Os recursos para o nascimento do filho de três pais — Braga Netto, Gomes de Freitas e Marinho — ainda são incertos. Contrariada, a equipe de Guedes faz contas para entender a viabilidade do processo. A solução seria criar crédito extraordinário para não desrespeitar a proibição do crescimento dos gastos do governo, determinados pelo Teto de Gastos. De forma preliminar, a equipe de Gomes de Freitas calcula um adendo de 4 bilhões de reais pelos próximos três anos ao orçamento da pasta, para viabilizar construção ou duplicação de rodovias e ferrovias, para fomentar atividades como a mineração e a produção de insumos agrícolas. Com os projetos tocados pelo Desenvolvimento Regional, estimam-se gastos de 30 bilhões de reais em neste período.

Enquanto isso, Guedes ainda bate na tecla de atrair investimento empresarial e estrangeiro. Vale dizer que, apesar de bem intencionados, os planos do ministro pecam pela leitura de que as empresas, com as contas na UTI, terão interesse (ou dinheiro) de investir no Brasil, passado o pico da pandemia. Uma das soluções aventadas pelo ministro merece todos os créditos: a aprovação de reformas para desanuviar os caixas do governo e melhorar o ambiente de negócios, mas os retornos só viriam a longo prazo. O ministro insiste que os congressistas usem seu “espírito cívico” para dar vazão às reformas tributária e administrativa, além da PEC Emergencial, que de fato pavimentariam a via para atrair investimentos e abriria espaço fiscal para gastos do governo. Além disso, no gatilho está a aprovação do Marco Legal do Saneamento, para seduzir a iniciativa privada a colocar dinheiro em projetos de água e esgoto a longo prazo.

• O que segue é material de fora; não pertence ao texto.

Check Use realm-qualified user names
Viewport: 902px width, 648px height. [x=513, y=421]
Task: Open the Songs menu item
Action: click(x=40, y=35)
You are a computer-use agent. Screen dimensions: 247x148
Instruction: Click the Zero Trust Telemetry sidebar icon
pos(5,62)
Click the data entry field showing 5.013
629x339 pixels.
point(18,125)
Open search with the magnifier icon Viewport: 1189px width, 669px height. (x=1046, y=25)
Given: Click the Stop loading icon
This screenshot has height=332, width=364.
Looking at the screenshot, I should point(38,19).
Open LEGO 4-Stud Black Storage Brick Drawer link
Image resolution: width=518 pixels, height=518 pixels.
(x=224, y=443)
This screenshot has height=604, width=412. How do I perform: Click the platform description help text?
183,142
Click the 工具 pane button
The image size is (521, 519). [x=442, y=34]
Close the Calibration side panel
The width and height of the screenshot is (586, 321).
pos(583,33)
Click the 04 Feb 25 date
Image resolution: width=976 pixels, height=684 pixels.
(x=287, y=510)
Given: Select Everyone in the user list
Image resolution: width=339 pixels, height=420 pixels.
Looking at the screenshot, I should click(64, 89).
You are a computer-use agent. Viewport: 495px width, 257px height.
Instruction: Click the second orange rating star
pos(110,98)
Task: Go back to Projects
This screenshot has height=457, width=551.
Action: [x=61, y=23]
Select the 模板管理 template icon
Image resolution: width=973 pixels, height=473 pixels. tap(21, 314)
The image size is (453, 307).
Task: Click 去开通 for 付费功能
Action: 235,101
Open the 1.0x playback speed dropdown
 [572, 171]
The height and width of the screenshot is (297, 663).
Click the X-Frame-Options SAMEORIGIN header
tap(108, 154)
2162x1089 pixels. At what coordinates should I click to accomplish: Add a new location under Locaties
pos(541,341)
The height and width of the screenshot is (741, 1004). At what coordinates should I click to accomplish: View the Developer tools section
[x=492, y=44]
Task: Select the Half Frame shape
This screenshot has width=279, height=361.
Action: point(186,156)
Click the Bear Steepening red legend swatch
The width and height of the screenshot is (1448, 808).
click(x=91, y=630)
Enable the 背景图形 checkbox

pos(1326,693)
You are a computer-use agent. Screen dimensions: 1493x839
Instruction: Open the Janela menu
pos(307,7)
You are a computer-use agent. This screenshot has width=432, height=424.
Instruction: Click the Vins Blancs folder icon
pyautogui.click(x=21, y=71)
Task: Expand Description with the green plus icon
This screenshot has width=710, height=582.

Como VEJA aponta em reportagem publicada nesta quarta-feira, a dívida pública passada a pandemia, segundo projeções do próprio Ministério da Economia, pode passar de 90% do Produto Interno Bruto (PIB) brasileiro, caso a atividade econômica recue 5% neste ano, como projeta o Banco Mundial. Isso leva em consideração apenas os gastos já anunciados, que, até o momento, são considerados passageiros – sem gerar sequelas para o futuro. Contudo, um plano amplo de retomada do investimento público geraria um impacto fiscal permanente, comprometendo vários anos subsequentes à crise. Outro obstáculo para a viabilidade dos planos do governo é que essas empresas maculadas, por falta de alternativa, são as únicas capazes de resolverem obras de grande magnitude. As pequenas e médias empreiteiras não possuem expertise, nem fôlego financeiro, para se aventurarem na Amazônia ou no Sertão Nordestino. Uma rateada do caixa do governo para sustentar essas obras e uma quebradeira generalizada acontece.

Fã de coturnos, o presidente Bolsonaro jamais escondeu seu apreço pela ditadura militar. Mas, como sempre repetiu que não entendia nada de economia e escalou Guedes para seu ministério, conseguiu enganar por um tempinho que os dias de intervencionismo estatal tinham ficado para trás. Voto contrário à reforma da Previdência, à PEC do Teto de Gastos e às privatizações do governo de Fernando Henrique Cardoso, o então deputado Bolsonaro vestiu o liberalismo econômico para vencer as eleições. Apesar das ponderações de Guedes, o presidente não resistiu às tentações do primeiro plano fardado que lhe apresentaram, no maior desafio da história recente do país.